The blackboard in question that interrupts the film says in firm, clear writing up: "In 1990 Russian aid to Cuba ended provoking a crisis." No mention of the embargo. No mention of the U.S. stepping up efforts with extra legislation to make the Cubans' lot even worse. The United Nations, the World Health Organisation, Oxfam International have no problem making sense of it, but these filmmakers didn't understand it. Worrying, especially as the film is in competition for a EIFF Documentary Award.

Can the film can reasonably called 'pro-American'?

1) It's about a music form associated primarily with the US. 2) The interviews selected show people who are largely ignorant of world affairs, even the US policies affecting their own country. 3) Most worryingly, the film takes an emotive issue (malnutrition), dodges clear US culpability, and subtly suggests that the blame rests solely with Fidel Castro's repressive regime or the drying up of aid from Russia.

What about other 'factual' assertions?
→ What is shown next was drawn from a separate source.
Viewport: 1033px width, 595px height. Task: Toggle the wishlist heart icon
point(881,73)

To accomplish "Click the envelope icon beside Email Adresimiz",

An American news clip reports hardly any damage in Cuba from Hurricane Charley and we cut straight to a blown down tree and extended interviews suggesting Hurricane Charley was merely a pretext for Castro to object to the hip-hop festival. Having found so much spin elsewhere in the film, I decided to check this as well.

The BBC, MS-NBC and the Red Cross, all of whom had reporters in the ground, are at odds with East of Havana's presentation of facts. They told stories of hundreds of thousands of people evacuated, 798 schools and 312 health centres were damaged, 70,000 homes damaged, 8,000 trees were uprooted and 95 per cent of sugarcane, bean and banana crops as well as electricity, water and telephone networks severely affected.

More than just a pretext perhaps. It is unclear where East of Havana got its erroneous news clip of a few seconds but, whatever clampdowns Castro may or may not have initiated, his government's response to the hurricane looks pretty competent.

On the pluses, East of Havana shows a little of the interesting variation of Cuban hip-hop – which seems to contain more gentle love songs than its US counterpart, but the lack of information and weight of misinformation is sufficient to make it an embarrassment as a documentary. A simple recording of interviews and rap songs, whatever the filmmakers' agenda, might have sufficed, but the 'message' factor at odds with established and verifiable facts rather less so.

"I'm a lover of documentaries," Ms Theron enthused. Based on this effort, I hope she means watching them rather than producing them.